[START OF Text excerpt]
Authors: Asher Haun, Ryan Knobel, Adrian Salinas, Ramiro Santos, Robert Schweller, and Tim Wylie

Published in: LIPIcs, Volume 330, 4th Symposium on Algorithmic Foundations of Dynamic Networks (SAND 2025)

Abstract
This work fully characterizes fractal generation in the seeded Tile Automata model (seeded TA), a model similar to the abstract Tile Assembly model (aTAM) with the added ability for adjacent tiles to change states. Under these assumptions, we first show that all discrete self-similar fractals (DSSFs) with feasible generators are strictly buildable at scale 1 and temperature 1 in seeded TA. We then show that these results imply the existence of a single seeded TA system Γ that can strictly build any DSSF infinitely at scale 1 and temperature 1.
[END OF Text excerpt]
[START OF Available data]
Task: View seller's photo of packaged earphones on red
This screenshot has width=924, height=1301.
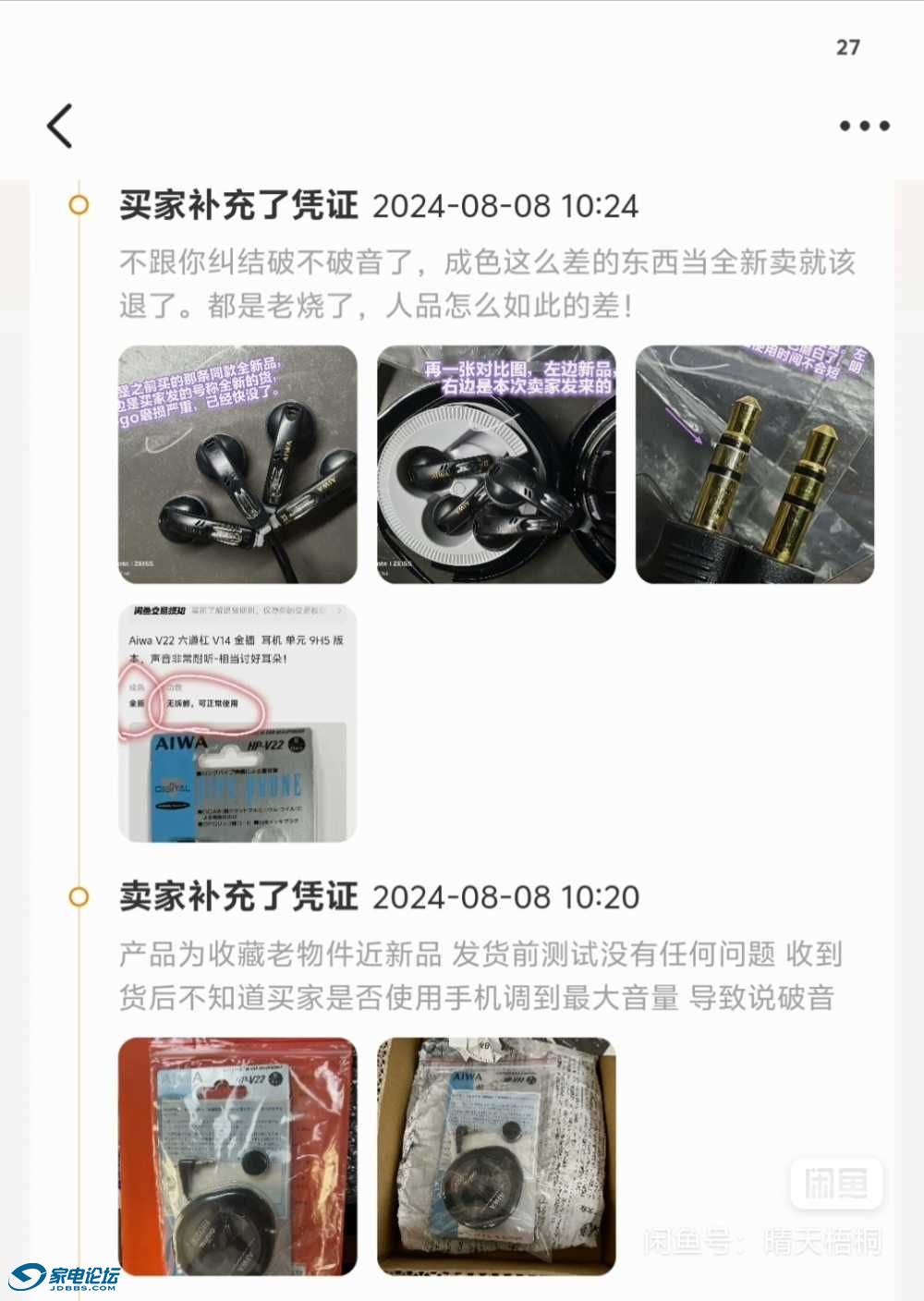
[END OF Available data]
## Stated exercise
Output the full text above on fractal generation in seeded Tile Automata, word for word from the author list to its last sentence.

## Final answer
Authors: Asher Haun, Ryan Knobel, Adrian Salinas, Ramiro Santos, Robert Schweller, and Tim Wylie

Published in: LIPIcs, Volume 330, 4th Symposium on Algorithmic Foundations of Dynamic Networks (SAND 2025)

Abstract
This work fully characterizes fractal generation in the seeded Tile Automata model (seeded TA), a model similar to the abstract Tile Assembly model (aTAM) with the added ability for adjacent tiles to change states. Under these assumptions, we first show that all discrete self-similar fractals (DSSFs) with feasible generators are strictly buildable at scale 1 and temperature 1 in seeded TA. We then show that these results imply the existence of a single seeded TA system Γ that can strictly build any DSSF infinitely at scale 1 and temperature 1.